* BEGIN Material for this task *

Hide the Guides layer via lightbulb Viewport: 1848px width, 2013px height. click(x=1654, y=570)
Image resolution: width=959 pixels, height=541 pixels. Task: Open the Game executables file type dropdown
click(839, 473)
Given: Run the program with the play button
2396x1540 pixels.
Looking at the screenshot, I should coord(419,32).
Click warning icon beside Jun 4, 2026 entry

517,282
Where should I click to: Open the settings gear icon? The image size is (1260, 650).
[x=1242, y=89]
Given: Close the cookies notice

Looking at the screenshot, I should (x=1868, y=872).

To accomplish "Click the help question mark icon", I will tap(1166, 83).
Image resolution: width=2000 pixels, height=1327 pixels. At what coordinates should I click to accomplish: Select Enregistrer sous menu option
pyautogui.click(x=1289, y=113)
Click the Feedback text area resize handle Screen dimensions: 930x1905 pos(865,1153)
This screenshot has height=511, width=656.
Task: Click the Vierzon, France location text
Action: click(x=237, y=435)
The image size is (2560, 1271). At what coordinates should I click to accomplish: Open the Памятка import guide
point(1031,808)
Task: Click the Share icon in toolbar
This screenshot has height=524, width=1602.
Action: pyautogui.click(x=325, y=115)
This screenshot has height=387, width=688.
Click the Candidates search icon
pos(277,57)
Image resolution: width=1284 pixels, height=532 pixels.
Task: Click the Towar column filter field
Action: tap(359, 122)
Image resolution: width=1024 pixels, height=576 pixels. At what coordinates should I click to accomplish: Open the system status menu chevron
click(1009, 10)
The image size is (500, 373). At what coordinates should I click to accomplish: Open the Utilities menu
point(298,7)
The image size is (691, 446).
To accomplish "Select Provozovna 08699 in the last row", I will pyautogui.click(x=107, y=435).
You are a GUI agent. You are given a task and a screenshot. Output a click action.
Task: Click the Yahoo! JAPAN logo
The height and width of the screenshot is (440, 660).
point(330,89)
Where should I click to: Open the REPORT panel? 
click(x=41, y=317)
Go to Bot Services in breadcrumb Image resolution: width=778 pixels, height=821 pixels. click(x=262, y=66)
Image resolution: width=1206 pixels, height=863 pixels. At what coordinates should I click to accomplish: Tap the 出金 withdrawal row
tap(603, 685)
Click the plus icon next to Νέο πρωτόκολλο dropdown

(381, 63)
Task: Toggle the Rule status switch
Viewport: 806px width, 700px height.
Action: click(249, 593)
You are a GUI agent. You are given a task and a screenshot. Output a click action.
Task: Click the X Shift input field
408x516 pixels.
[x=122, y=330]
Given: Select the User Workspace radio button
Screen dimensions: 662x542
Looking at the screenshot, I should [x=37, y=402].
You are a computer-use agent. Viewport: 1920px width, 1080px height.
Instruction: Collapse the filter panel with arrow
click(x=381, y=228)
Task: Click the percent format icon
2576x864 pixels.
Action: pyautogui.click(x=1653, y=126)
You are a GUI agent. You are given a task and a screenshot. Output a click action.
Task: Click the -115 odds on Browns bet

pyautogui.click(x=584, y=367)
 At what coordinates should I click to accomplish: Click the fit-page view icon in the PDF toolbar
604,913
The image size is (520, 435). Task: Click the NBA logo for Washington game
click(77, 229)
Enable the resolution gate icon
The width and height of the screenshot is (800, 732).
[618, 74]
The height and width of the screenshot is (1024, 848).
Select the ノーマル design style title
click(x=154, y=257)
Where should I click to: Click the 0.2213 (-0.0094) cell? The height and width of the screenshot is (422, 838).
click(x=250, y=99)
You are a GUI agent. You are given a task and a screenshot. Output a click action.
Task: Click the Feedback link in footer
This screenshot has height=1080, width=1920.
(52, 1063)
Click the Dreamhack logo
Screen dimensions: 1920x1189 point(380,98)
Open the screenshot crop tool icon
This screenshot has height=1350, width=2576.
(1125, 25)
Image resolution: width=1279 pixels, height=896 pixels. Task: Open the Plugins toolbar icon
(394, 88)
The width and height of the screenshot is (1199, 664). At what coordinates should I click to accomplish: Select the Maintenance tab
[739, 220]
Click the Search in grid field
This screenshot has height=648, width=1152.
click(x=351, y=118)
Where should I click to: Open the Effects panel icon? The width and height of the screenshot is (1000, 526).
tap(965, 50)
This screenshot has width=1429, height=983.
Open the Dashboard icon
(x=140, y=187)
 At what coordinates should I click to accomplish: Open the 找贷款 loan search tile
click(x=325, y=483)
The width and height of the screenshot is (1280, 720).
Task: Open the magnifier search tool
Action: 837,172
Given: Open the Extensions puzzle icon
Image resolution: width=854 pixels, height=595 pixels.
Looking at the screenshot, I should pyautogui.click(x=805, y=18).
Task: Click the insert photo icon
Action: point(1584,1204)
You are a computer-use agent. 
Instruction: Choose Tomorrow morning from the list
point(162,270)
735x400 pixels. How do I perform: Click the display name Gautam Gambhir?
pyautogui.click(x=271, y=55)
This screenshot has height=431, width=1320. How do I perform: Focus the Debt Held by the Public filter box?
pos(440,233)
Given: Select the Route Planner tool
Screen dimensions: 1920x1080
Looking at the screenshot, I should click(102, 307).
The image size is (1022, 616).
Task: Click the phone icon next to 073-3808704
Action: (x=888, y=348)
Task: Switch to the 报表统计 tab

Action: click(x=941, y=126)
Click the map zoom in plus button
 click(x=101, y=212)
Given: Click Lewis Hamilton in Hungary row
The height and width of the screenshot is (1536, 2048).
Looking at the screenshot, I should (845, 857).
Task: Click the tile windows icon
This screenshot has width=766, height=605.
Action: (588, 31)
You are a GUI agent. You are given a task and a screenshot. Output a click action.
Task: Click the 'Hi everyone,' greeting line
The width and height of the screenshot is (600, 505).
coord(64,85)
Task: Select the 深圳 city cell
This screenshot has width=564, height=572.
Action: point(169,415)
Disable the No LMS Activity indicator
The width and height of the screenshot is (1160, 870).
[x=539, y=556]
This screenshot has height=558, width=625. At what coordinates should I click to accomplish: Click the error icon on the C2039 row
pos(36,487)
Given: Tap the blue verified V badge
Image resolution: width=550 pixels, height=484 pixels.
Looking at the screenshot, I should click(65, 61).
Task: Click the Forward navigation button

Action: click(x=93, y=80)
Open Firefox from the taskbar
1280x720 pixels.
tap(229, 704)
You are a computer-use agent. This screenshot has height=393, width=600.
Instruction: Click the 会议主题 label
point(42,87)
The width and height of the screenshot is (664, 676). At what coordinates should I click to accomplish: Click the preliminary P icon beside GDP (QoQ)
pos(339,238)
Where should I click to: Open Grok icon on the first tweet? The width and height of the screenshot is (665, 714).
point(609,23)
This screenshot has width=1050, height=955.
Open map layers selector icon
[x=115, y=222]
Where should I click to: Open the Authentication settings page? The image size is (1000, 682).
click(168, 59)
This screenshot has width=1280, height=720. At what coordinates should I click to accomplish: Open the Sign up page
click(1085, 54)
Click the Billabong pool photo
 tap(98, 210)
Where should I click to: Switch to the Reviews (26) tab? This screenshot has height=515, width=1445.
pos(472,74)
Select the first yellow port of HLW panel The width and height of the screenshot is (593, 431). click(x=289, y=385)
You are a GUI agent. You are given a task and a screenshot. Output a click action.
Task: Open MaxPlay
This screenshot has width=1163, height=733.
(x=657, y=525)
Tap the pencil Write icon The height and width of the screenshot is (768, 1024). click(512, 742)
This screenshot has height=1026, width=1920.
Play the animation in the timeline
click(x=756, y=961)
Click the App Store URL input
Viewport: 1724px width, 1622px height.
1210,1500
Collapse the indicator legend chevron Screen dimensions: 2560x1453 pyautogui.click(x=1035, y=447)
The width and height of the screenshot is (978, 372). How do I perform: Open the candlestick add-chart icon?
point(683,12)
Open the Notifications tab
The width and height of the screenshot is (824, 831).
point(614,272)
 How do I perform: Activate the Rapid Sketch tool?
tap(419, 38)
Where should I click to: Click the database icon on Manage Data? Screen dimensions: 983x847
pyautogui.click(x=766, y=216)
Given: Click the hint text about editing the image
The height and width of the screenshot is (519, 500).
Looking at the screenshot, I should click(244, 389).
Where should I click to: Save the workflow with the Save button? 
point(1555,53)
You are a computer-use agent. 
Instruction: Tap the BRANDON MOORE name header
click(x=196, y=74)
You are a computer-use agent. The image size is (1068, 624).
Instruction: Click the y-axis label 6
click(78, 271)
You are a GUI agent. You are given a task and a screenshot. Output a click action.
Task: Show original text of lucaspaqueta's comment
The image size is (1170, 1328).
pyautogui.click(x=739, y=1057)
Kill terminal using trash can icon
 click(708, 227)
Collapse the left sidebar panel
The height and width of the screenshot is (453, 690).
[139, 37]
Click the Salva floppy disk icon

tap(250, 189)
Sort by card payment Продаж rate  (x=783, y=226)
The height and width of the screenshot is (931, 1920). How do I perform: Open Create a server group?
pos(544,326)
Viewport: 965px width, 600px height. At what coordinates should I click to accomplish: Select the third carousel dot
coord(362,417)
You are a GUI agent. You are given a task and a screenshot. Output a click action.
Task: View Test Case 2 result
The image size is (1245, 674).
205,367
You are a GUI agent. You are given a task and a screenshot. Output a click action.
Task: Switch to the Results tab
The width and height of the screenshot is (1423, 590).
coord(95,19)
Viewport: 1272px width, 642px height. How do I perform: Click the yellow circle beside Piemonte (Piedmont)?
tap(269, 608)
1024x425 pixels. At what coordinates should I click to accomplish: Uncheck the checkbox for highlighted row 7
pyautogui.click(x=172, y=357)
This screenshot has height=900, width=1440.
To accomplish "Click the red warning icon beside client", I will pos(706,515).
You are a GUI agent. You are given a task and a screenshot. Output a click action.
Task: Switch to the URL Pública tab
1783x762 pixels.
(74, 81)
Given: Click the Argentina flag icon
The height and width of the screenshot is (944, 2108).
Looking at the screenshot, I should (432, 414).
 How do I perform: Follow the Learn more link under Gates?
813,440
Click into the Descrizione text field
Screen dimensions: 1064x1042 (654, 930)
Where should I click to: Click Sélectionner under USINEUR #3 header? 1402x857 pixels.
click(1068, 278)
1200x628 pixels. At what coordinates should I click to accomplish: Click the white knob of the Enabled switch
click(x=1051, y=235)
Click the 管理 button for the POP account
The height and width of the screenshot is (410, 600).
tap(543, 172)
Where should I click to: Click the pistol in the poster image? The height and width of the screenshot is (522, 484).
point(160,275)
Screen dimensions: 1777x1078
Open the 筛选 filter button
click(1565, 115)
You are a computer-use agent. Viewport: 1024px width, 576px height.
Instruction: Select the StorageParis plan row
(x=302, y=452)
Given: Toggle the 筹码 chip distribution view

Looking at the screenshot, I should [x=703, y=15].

* END Material for this task *

Retype, without any changes, the rows from the start through the line containing "Looking at the screenshot, I should (x=1868, y=872).".

Hide the Guides layer via lightbulb Viewport: 1848px width, 2013px height. click(x=1654, y=570)
Image resolution: width=959 pixels, height=541 pixels. Task: Open the Game executables file type dropdown
click(839, 473)
Given: Run the program with the play button
2396x1540 pixels.
Looking at the screenshot, I should coord(419,32).
Click warning icon beside Jun 4, 2026 entry

517,282
Where should I click to: Open the settings gear icon? The image size is (1260, 650).
[x=1242, y=89]
Given: Close the cookies notice

Looking at the screenshot, I should (x=1868, y=872).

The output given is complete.